**Entries taken from a collection**
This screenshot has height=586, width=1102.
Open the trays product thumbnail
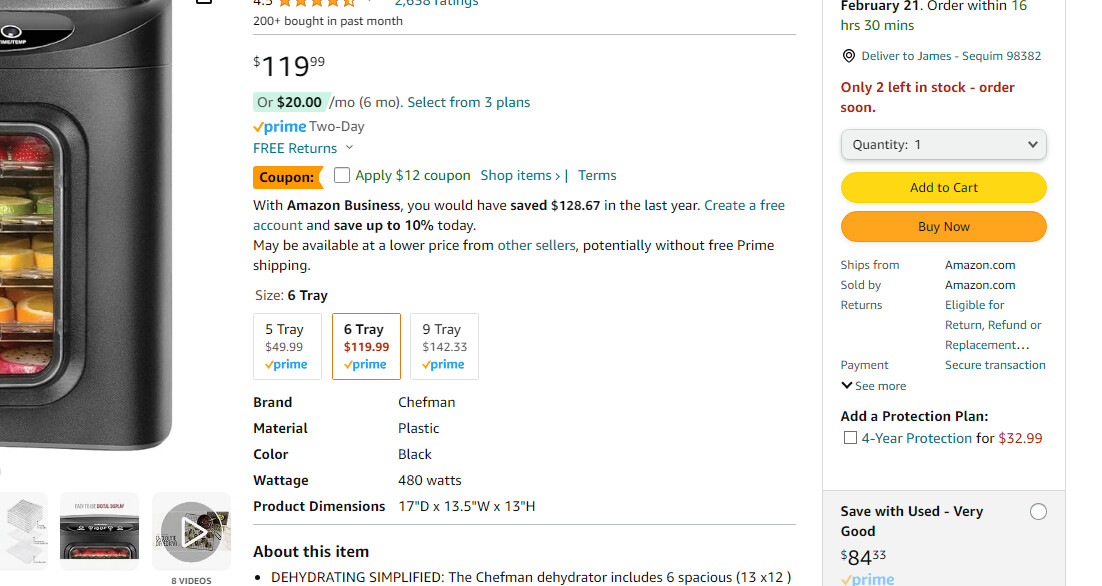[23, 531]
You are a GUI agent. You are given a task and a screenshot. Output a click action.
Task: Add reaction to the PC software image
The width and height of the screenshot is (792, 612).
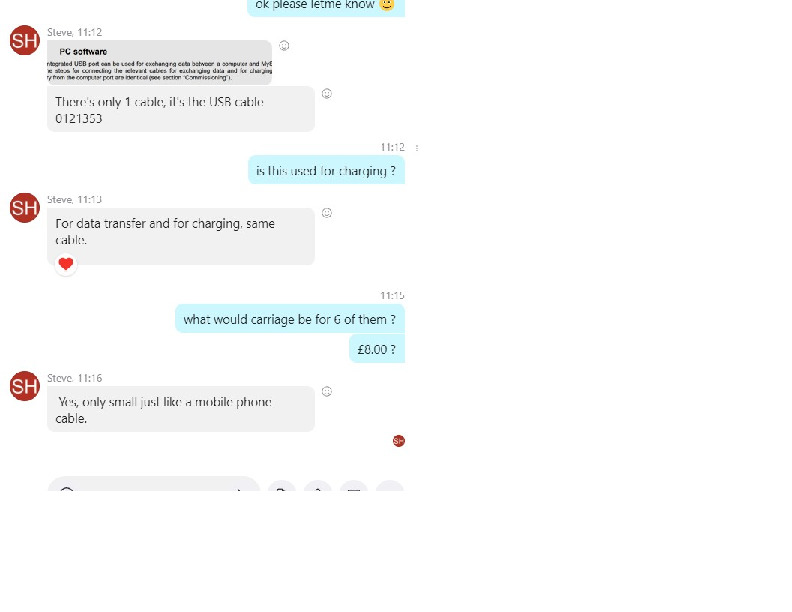pyautogui.click(x=284, y=46)
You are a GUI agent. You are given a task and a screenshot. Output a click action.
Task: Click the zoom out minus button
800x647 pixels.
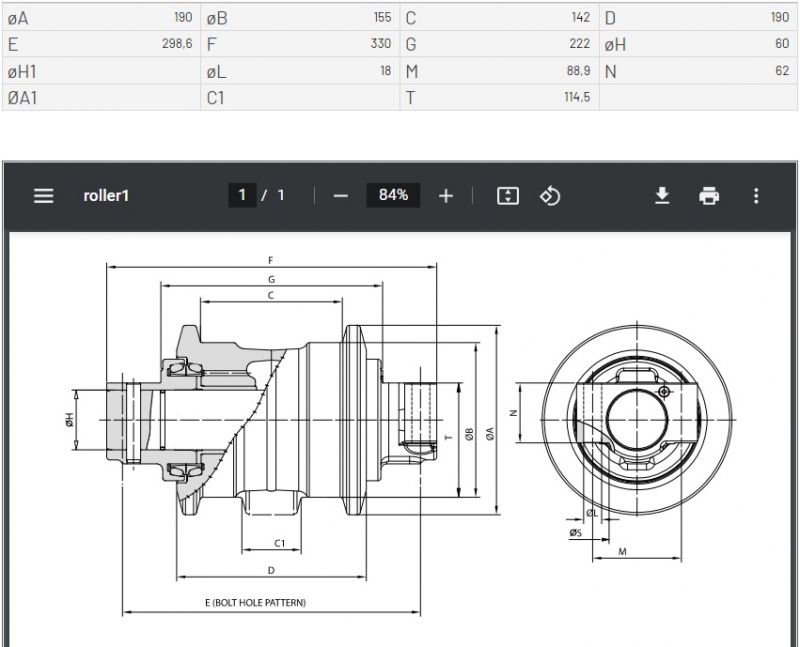tap(340, 196)
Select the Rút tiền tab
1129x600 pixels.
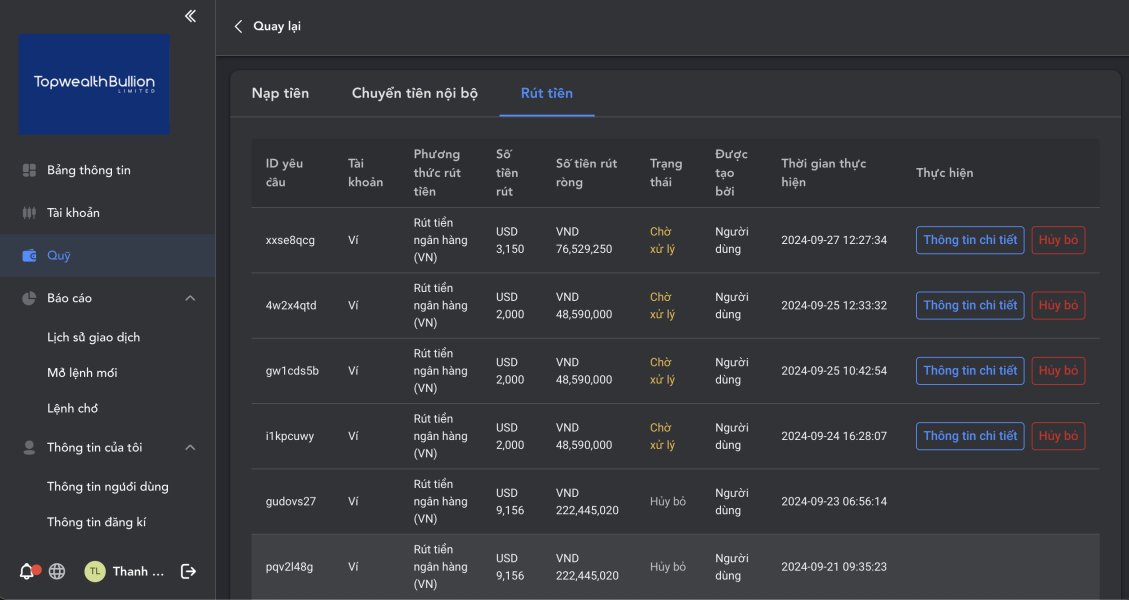546,93
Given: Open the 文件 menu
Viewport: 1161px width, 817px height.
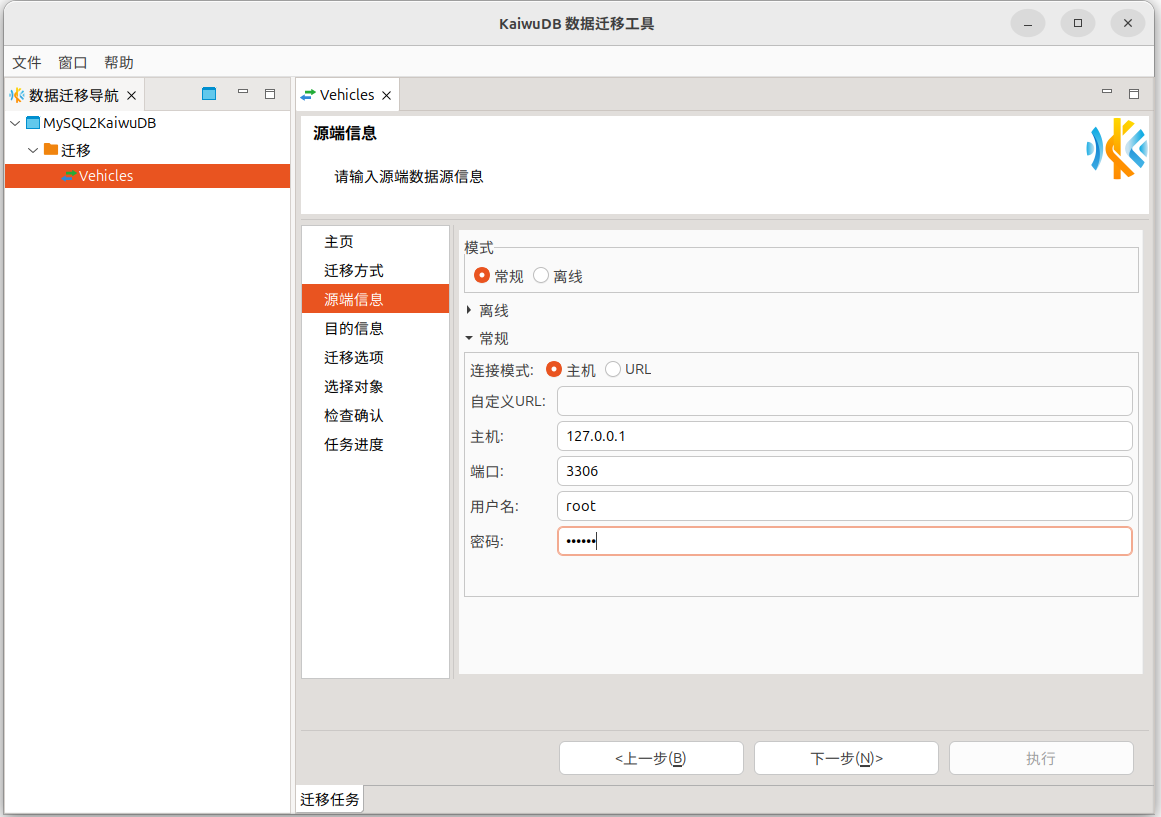Looking at the screenshot, I should 27,62.
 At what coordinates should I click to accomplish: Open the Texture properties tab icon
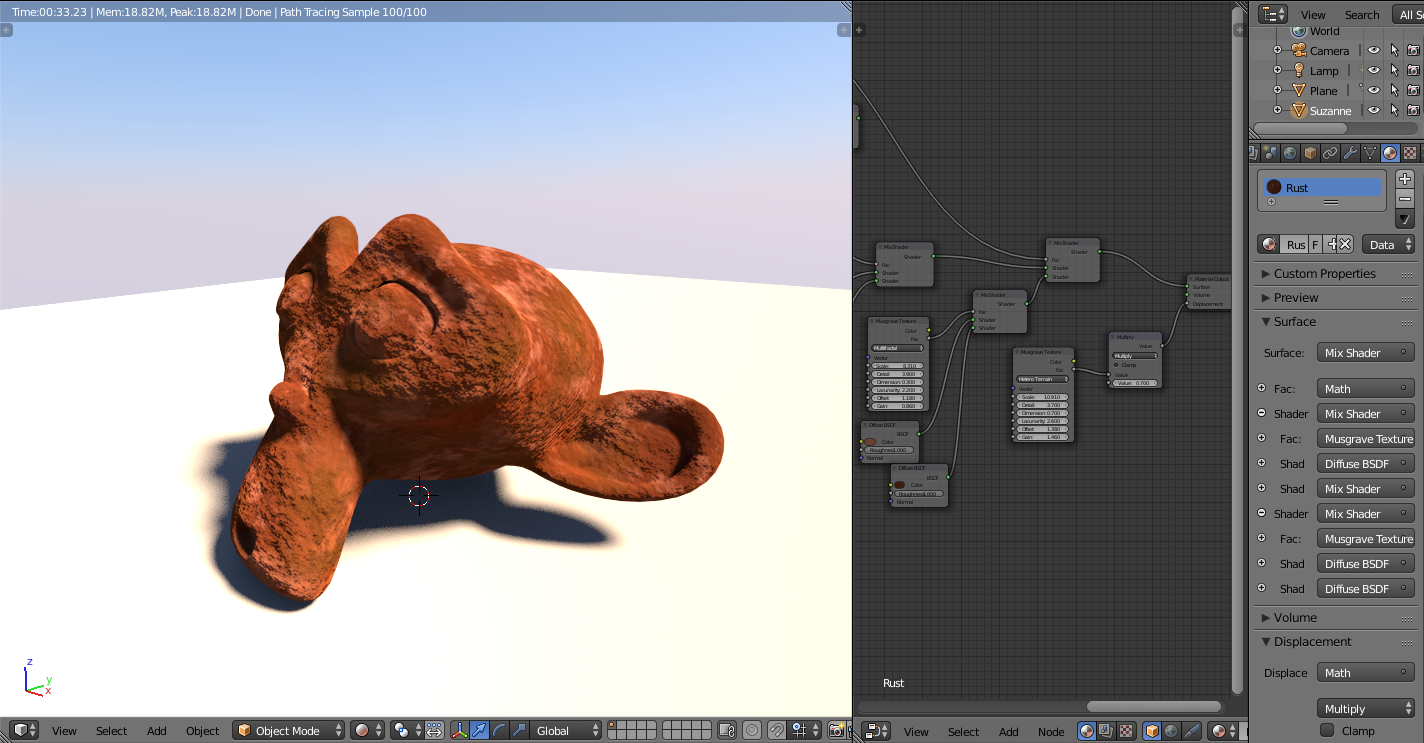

**Your instructions**
Your answer must be an exact copy of the lines from the one with "Given: Open the 文件 menu" through the final line of the data, both included, without any pictures.

**Task answer**
Given: Open the 文件 menu
Viewport: 1161px width, 817px height.
Looking at the screenshot, I should 27,62.
 At what coordinates should I click to accomplish: Open the Texture properties tab icon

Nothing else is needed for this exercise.